Accessing Data with NFS v3

Describes how data-fabric works with NFS v3.

Unlike other Hadoop distributions that only allow cluster data import or import as a batch operation, Data Fabric lets you mount the cluster itself using NFS for the HPE Ezmeral Data Fabric so that your applications can read and write data directly. Data Fabric allows direct file modification and multiple concurrent reads and writes using POSIX semantics. With a NFS-mounted cluster, you can read and write data directly with standard tools, applications, and scripts. For example, you could run a MapReduce application that outputs to a CSV file, then import the CSV file directly into SQL using NFS for the HPE Ezmeral Data Fabric.
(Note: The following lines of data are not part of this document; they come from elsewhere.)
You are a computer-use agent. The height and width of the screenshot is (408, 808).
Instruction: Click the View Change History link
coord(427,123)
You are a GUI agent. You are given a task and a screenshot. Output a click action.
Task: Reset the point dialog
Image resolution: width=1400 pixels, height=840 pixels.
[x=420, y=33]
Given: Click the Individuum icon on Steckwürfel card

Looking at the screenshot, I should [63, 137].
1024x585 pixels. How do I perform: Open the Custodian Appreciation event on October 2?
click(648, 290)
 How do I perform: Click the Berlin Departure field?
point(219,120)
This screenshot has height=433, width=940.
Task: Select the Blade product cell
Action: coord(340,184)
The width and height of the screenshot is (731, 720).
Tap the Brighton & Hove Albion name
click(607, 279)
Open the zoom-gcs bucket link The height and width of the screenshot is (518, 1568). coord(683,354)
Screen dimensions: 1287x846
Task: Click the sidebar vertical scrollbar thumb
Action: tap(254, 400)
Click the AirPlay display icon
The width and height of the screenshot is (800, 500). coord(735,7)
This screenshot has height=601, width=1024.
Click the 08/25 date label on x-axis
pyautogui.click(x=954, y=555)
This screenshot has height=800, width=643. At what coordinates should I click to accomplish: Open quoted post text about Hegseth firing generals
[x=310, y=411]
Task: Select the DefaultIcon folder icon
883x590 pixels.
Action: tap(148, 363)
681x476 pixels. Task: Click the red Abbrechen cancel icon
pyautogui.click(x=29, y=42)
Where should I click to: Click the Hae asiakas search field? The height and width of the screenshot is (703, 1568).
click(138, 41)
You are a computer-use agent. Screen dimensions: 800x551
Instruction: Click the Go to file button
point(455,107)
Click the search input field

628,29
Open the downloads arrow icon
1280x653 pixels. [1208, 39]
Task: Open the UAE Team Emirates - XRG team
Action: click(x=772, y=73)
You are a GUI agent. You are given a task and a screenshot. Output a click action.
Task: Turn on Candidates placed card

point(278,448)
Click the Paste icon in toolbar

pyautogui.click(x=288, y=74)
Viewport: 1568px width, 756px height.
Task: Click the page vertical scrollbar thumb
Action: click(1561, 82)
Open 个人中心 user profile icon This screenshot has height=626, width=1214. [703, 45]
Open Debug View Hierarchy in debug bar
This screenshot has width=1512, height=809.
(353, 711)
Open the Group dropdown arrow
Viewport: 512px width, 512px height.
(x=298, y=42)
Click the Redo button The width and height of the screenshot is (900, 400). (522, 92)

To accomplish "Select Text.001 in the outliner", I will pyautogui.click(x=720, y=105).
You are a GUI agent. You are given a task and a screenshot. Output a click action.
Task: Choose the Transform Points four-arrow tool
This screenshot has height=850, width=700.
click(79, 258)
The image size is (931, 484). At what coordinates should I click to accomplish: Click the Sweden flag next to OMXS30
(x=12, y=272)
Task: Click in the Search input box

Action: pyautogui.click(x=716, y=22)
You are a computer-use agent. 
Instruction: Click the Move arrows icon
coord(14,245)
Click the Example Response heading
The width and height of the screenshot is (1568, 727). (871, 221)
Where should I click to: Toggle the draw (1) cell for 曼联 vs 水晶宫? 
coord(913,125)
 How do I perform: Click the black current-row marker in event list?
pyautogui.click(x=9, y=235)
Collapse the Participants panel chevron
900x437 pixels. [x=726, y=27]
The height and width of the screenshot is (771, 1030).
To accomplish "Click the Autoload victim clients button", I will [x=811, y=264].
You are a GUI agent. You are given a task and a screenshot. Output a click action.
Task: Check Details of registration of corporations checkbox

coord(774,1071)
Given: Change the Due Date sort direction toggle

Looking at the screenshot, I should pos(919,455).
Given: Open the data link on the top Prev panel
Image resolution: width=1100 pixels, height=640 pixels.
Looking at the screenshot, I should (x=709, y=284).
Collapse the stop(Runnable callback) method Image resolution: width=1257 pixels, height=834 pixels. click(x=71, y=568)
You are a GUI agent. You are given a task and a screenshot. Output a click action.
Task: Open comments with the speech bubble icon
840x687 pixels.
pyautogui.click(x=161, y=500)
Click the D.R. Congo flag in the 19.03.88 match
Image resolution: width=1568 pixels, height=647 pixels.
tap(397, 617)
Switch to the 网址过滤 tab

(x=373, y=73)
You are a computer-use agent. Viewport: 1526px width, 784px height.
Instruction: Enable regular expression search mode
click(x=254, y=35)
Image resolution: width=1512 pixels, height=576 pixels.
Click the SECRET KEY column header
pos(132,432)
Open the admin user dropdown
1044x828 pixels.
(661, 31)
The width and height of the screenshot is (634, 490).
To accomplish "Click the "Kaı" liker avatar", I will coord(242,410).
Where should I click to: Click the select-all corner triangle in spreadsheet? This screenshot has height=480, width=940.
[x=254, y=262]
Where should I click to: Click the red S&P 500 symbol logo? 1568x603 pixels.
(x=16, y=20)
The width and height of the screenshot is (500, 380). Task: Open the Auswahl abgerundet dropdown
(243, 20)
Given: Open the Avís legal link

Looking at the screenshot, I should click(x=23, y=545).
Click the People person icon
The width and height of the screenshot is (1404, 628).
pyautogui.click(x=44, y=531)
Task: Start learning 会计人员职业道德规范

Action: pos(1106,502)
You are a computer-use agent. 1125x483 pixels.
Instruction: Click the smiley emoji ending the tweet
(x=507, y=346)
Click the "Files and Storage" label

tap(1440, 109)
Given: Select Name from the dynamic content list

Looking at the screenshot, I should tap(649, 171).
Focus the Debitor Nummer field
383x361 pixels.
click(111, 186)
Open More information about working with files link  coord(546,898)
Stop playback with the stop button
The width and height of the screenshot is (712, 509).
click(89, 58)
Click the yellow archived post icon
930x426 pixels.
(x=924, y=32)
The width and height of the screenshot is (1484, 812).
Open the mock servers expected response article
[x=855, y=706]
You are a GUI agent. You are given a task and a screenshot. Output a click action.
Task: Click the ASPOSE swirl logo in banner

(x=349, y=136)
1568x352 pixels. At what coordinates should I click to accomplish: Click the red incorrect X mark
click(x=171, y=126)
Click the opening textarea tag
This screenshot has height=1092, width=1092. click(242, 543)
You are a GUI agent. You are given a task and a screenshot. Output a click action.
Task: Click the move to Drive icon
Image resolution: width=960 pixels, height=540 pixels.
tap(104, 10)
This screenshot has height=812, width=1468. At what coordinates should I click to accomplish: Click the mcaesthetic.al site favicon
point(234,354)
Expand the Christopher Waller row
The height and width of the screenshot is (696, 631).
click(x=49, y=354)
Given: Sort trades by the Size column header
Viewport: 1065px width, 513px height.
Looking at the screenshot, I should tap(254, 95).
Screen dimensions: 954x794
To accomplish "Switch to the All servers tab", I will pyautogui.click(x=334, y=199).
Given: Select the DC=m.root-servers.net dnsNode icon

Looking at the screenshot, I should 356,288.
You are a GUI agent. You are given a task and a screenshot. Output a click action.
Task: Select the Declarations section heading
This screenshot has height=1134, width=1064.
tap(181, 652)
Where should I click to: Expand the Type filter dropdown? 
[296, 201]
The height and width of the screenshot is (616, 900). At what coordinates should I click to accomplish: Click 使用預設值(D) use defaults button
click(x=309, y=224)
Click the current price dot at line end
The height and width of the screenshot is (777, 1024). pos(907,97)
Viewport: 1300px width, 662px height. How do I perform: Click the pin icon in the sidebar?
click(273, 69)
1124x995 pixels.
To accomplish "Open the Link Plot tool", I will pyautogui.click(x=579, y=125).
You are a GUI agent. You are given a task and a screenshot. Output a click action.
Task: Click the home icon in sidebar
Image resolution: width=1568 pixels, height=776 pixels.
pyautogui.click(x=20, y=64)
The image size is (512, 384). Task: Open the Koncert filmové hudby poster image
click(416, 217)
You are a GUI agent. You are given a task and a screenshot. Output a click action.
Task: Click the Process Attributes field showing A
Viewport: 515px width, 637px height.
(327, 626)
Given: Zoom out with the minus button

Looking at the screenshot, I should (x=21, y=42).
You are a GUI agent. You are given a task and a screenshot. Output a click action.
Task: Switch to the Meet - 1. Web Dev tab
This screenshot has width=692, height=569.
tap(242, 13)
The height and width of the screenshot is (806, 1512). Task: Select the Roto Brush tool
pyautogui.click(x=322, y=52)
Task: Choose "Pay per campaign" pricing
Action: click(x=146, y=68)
Data Fabric exports each cluster as the directory /mapr/<cluster name> (for example, /mapr/my.cluster.com). If you create a mount point with the local path /mapr, then Hadoop FS paths and NFS v3 paths to the cluster will be the same. This makes it easy to work on the same files using NFS v3 and Hadoop. In a multi-cluster setting, the clusters share a single namespace, and you can see them all by mounting the top-level /mapr directory.

WARNING Data Fabric uses version 3 of the NFS protocol. NFS version 4 bypasses the port mapper and attempts to connect to the default port only. If you are running NFS on a non-standard port, mounts from NFS version 4 clients time out. Use the -o nfsvers=3 option to specify NFS v3.
CAUTION It is observed that NFS v3 clients are caching older atime values from previous history. Therefore, you might observe wrong atime values. To mitigate, make sure to clear caches, before checking file timestamps.

You can mount the cluster on a Linux, Mac, or Windows client. Before you begin, make sure you know the hostname and directory of the NFS v3 share you plan to mount.